The river was busy now, catching up with all the traffic the fog had delayed the previous day. Occasionally, passing boats chimed their bells or hooted their horns when the Principal’s barge was recognised. The ophidy victims always waved back cheerily in response.

“It’s just like the first time,” said Estelle sadly. “When you took me to Seedrickston and put me on this barge. All the little boats that followed us on the way to Totenang. Even when I was on dry land I could hear the bells chiming in my head.”

“You were only a girl, then,” said Red. “So much has changed.”

“I was a fool,” said Estelle. “I walked around with my eyes closed. I couldn’t even imagine all the possibilities life held.”

Red was surprised at the passion in her voice. He had mistaken her mood entirely. Where he had thought she was thinking fondly of the lost innocence of her youth, instead she had been cursing it as so much time wasted.

He looked away, wishing her intensity didn’t make him so uncomfortable at times. On the deck at his feet he saw something flapping in the breeze, a piece of skin. Then he saw that what he had taken for an oily patch was in fact an entire sheet of skin, stuck to the deck where it had detached itself from someone’s back at some point in the night.

He stood and walked away, leaving Estelle where she sat staring into the distance. She hardly seemed to notice him leaving until, just as he glanced back before descending the steps to the lower deck, her eyes flicked towards him and she smiled, then pouted and blew a kiss.

“Find me later, lover,” she said. “Or I’ll have to come looking for you.”

~

At Broor they left the barge behind. Red had been here once, about four years ago, as a junior clerk on the somewhat drunken Totenang delegation to an administrative conference. Back then it had been no more than a quiet river port made wealthy by its position halfway down the Rift’s second river, at the nexus of several trade routes with the provinces and principalities of the eastern fringe.

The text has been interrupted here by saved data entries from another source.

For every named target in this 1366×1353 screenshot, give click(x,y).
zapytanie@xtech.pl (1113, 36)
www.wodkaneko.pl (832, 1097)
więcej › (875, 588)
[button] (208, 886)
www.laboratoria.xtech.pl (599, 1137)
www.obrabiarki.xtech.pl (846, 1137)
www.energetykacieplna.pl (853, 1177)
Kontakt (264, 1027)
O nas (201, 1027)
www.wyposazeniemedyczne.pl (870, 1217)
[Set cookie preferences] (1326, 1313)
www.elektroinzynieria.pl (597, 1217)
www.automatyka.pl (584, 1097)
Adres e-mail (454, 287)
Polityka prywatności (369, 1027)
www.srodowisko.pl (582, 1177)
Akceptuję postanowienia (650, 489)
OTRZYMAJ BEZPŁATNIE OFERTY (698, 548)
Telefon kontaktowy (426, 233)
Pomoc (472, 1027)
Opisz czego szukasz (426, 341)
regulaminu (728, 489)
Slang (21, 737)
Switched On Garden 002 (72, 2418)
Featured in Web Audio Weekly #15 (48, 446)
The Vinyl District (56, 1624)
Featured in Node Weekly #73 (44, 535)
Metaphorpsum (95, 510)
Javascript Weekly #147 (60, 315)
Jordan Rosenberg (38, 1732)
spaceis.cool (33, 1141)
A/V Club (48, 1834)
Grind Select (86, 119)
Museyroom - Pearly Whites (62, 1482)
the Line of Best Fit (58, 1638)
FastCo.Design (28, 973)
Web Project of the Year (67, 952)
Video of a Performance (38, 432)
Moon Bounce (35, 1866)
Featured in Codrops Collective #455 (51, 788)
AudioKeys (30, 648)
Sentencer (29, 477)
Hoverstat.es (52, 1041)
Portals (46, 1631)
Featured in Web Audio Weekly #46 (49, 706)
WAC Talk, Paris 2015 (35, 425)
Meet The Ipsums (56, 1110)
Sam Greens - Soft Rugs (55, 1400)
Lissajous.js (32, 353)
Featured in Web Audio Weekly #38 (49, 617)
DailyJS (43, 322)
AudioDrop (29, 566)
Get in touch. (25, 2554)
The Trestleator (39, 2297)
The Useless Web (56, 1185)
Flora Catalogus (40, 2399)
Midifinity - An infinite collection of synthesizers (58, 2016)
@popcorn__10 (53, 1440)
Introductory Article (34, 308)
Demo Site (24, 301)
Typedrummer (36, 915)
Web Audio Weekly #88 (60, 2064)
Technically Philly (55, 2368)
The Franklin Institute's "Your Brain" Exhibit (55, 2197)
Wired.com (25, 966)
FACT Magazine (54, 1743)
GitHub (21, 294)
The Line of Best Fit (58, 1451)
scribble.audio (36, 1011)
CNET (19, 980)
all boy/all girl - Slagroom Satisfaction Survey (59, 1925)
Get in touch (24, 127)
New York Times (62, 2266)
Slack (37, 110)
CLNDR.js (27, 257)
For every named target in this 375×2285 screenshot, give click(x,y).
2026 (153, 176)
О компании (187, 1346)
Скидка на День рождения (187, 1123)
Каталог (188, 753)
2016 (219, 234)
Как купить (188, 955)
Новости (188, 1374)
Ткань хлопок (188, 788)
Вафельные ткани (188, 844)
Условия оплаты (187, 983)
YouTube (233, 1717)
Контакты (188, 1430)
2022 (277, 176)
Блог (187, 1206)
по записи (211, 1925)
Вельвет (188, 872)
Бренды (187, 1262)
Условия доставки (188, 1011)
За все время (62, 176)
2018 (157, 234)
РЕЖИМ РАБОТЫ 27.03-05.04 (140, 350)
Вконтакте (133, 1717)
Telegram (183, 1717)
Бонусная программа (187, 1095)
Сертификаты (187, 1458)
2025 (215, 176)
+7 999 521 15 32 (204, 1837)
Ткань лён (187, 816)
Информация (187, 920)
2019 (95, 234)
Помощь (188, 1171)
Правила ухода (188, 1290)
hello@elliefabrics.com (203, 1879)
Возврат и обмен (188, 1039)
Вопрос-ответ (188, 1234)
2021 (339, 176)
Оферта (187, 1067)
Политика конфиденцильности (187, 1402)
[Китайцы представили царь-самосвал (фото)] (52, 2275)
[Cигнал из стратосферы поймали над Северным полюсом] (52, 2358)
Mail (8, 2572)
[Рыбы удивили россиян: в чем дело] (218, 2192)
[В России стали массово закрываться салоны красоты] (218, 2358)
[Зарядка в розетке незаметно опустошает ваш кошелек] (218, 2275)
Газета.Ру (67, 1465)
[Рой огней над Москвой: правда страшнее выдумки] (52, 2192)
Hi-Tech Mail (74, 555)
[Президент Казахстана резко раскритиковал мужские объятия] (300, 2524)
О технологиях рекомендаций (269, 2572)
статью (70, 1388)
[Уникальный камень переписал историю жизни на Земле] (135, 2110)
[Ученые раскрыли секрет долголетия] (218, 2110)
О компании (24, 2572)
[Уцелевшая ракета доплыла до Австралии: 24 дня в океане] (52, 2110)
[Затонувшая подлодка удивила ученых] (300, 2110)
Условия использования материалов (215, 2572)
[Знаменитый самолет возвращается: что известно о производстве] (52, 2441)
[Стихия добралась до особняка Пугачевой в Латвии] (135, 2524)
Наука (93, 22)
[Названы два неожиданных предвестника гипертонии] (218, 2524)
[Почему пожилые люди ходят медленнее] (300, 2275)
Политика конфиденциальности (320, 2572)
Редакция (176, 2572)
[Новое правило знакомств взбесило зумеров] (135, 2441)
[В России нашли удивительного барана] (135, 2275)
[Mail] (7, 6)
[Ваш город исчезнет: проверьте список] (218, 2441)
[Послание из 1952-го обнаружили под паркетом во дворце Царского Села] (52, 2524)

Now, Broor was a thriving place, wealthy in its own right. Its territories had been promoted from province to principality, although it was still legally bound to Tule by the treaty that established its new status.

The barge had to wait its turn, anchored in the river, until a berth was vacant at the docks. Most of the other barges here had come down the tributaries from the mountains, carrying vast cargoes of stone and timber for the First City. Cranes hauled loads continually, shifting them directly onto wagons on the railway which extended all the way to the riverside. Gangs of labourers and mokes filled every available space so that it was a wonder that anything got moved in the apparent chaos.

Four years ago, although the docks had been busy, the levels of activity had been nowhere near as high as this. Four years ago there had not even been plans for a railway. There had not been the current number of soldiers either: buildings at either end of the harbour had been fortified and armed with cannons: all along the docks soldiers patrolled and sat talking and playing cards in little sentry-posts that had been constructed out of sandbags to look out over the water.

From the barge, it was a walk of no more than forty standard paces to the portable steps placed for them to climb up into their carriage. Despite Estelle’s earlier confidence that most of their fellow travellers would be too scared to leave the barge, only a handful remained on board. The rest were either too excited or too drunk to care and a procession of about fifty people trooped across the quay to the waiting train.